*AIM:* Pull out every line in the records below that contains the word "badge", and copy each one as it appears.

----------------------------------------

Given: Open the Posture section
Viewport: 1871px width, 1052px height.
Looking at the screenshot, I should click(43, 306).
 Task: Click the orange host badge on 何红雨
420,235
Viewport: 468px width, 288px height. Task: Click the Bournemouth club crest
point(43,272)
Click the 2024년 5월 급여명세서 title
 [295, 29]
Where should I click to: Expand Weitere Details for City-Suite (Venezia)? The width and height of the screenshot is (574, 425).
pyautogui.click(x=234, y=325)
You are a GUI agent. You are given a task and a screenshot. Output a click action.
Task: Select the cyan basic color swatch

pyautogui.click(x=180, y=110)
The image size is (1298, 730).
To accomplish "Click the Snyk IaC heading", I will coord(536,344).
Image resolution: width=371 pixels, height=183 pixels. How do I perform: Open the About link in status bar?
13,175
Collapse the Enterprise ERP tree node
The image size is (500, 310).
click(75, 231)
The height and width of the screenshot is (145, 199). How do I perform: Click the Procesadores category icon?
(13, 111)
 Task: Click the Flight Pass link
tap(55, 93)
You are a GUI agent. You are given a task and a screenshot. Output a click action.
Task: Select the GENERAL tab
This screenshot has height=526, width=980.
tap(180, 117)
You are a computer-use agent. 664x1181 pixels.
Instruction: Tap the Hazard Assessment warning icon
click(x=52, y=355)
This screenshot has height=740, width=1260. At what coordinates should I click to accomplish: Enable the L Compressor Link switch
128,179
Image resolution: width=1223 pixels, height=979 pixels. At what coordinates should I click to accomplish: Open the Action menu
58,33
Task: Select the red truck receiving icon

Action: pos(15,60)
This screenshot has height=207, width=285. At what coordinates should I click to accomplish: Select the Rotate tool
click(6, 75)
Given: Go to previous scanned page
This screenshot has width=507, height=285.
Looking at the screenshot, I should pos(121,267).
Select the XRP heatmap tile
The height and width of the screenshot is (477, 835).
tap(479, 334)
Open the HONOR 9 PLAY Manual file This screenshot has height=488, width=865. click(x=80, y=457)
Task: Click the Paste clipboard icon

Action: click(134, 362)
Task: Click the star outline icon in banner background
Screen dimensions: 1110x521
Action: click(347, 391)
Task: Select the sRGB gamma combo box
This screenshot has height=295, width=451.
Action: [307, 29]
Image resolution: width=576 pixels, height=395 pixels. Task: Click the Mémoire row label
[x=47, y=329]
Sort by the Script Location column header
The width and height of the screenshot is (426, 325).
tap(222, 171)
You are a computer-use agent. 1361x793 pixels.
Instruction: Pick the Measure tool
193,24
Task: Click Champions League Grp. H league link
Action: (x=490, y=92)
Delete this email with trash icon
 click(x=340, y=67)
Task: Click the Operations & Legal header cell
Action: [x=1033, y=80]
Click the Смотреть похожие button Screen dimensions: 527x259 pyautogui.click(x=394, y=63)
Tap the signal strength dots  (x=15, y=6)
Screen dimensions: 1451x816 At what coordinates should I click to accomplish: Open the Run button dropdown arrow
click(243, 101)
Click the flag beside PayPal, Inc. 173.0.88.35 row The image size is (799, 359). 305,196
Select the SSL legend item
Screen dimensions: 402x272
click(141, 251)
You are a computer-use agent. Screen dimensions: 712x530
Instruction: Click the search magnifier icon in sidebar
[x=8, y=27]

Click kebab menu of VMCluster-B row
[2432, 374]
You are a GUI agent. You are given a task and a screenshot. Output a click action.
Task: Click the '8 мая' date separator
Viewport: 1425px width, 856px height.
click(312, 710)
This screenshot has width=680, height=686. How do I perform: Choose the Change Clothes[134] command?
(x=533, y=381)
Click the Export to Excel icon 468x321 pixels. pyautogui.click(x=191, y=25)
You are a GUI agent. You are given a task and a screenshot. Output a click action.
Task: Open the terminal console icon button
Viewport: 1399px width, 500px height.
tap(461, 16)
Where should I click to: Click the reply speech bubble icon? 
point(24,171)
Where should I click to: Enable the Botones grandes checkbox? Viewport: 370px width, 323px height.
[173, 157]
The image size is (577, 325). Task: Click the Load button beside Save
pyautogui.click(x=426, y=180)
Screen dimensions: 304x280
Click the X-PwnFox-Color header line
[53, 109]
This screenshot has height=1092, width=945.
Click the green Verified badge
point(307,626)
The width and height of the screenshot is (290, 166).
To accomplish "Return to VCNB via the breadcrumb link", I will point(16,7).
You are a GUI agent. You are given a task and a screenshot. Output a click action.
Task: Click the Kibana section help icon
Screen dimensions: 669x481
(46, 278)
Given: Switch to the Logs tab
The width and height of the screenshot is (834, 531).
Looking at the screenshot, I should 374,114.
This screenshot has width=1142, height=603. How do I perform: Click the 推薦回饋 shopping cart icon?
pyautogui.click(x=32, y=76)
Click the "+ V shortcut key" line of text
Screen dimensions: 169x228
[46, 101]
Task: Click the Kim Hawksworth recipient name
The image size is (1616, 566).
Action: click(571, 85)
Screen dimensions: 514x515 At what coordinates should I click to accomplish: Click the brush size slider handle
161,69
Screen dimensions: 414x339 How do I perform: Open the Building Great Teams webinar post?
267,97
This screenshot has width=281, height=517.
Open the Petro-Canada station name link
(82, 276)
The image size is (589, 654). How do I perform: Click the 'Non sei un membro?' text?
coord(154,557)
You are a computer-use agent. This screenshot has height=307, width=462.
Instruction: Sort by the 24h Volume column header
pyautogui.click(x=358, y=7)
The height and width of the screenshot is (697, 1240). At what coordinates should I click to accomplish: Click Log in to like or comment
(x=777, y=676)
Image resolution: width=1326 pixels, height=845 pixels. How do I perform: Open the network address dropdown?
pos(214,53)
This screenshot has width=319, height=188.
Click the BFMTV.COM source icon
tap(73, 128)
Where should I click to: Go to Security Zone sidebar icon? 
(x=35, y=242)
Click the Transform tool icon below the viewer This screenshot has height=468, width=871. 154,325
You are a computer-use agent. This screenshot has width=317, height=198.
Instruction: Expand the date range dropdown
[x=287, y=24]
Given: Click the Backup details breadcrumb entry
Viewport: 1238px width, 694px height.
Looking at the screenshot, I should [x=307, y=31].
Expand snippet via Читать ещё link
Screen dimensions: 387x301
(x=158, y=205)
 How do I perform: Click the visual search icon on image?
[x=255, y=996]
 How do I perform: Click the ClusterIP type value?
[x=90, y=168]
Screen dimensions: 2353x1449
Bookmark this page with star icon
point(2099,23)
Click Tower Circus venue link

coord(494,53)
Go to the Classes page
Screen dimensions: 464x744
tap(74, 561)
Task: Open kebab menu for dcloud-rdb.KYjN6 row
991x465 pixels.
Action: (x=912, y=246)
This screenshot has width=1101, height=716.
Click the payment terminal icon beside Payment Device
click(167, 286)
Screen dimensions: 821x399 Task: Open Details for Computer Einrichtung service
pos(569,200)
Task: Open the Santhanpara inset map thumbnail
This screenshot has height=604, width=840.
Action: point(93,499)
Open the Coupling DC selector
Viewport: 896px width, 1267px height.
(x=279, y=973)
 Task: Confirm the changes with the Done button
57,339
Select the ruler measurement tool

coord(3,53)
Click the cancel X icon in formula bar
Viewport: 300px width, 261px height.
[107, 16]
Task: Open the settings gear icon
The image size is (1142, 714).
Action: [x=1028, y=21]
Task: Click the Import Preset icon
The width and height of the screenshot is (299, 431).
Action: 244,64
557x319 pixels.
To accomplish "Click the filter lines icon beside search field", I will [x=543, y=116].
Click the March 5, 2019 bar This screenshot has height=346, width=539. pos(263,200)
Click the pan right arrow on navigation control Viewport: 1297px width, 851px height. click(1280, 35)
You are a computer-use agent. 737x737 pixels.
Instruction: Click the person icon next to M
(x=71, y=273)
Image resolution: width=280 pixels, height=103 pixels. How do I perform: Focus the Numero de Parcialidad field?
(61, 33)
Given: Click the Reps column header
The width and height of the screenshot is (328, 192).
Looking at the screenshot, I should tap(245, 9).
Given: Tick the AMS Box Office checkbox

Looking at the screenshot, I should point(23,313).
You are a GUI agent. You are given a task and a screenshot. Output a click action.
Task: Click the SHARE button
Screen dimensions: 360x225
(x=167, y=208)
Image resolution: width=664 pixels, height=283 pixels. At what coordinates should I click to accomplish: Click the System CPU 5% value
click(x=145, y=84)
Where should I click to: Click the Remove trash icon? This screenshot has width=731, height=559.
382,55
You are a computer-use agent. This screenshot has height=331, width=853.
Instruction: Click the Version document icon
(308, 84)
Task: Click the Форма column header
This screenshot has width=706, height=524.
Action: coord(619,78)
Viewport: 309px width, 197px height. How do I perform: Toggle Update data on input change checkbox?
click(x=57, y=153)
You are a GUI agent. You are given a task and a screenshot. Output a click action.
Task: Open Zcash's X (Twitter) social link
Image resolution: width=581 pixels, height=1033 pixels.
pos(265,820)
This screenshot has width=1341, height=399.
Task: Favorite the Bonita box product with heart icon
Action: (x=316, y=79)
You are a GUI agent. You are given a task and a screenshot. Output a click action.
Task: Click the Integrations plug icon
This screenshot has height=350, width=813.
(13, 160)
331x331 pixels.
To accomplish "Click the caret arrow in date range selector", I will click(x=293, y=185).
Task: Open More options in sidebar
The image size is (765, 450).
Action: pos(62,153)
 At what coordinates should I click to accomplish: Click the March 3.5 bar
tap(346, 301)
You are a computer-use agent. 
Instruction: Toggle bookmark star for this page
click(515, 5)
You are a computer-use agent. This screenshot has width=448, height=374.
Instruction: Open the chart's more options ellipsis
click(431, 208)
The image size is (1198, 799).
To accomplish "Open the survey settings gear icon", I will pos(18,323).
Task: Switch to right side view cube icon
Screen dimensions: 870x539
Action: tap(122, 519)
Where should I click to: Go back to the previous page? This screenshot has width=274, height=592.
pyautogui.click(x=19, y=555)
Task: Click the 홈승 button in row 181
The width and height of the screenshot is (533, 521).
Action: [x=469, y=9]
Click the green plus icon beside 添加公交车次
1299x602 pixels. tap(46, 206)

----------------------------------------

*SOLVED EXERCISE:*
 Task: Click the orange host badge on 何红雨
Click the green Verified badge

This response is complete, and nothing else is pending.